Your output consists solely of the lines from the one that contains "Screen dimensions: 765x532" to the end of the material, each reproduced exactly; pictures do not belong in it.

SUPPLIED MATERIAL:
------------------------

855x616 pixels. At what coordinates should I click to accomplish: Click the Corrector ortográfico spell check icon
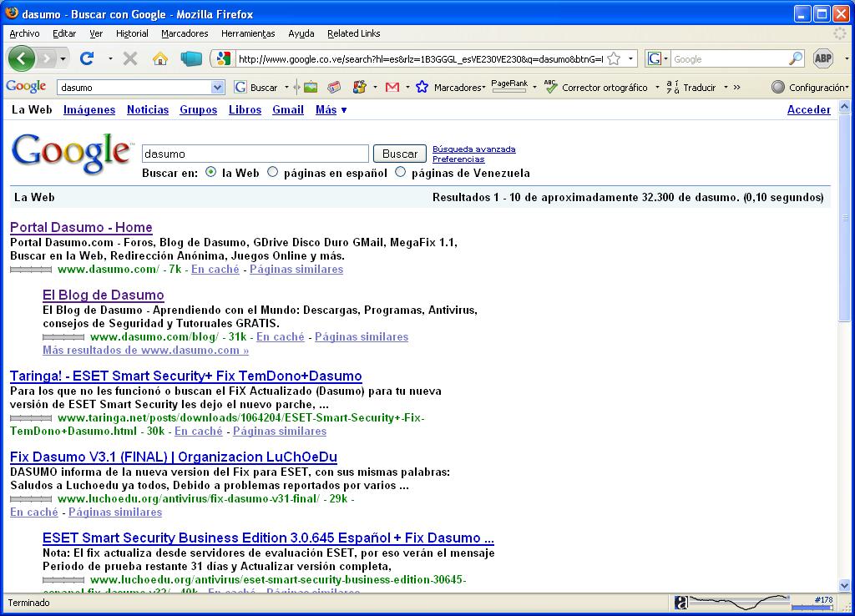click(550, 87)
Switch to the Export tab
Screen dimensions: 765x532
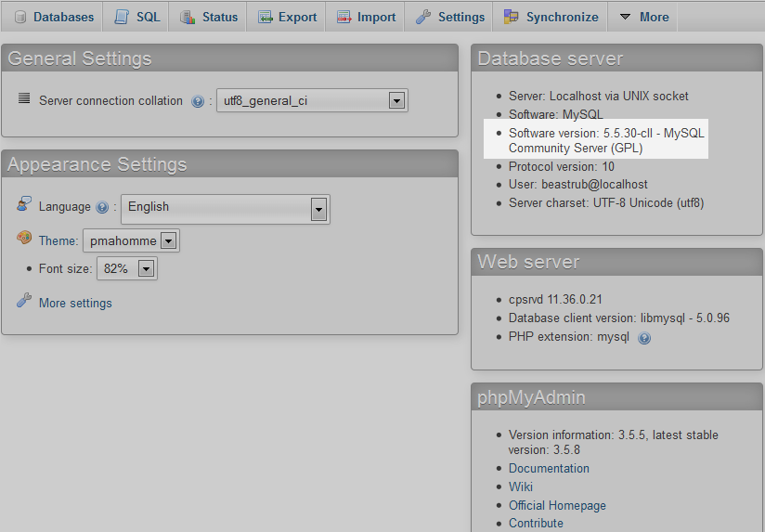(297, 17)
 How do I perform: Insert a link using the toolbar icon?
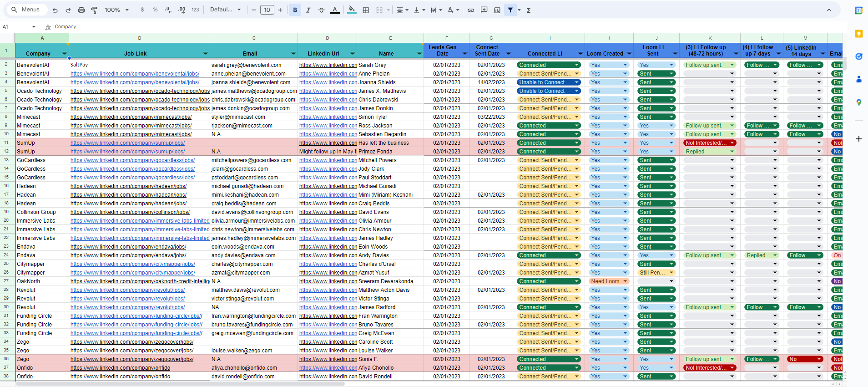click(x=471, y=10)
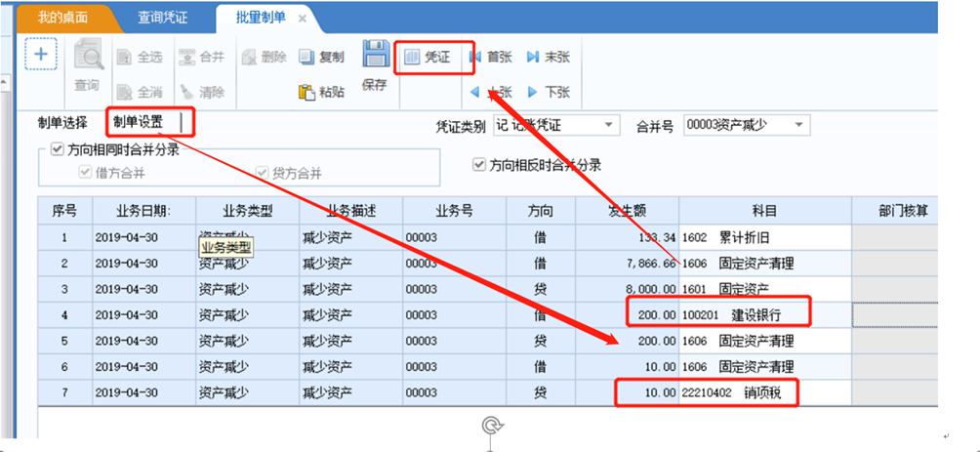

------------------------

TASK SOLUTION:
Screen dimensions: 765x532
(297, 17)
 How do I perform: Insert a link using the toolbar icon?
click(x=471, y=10)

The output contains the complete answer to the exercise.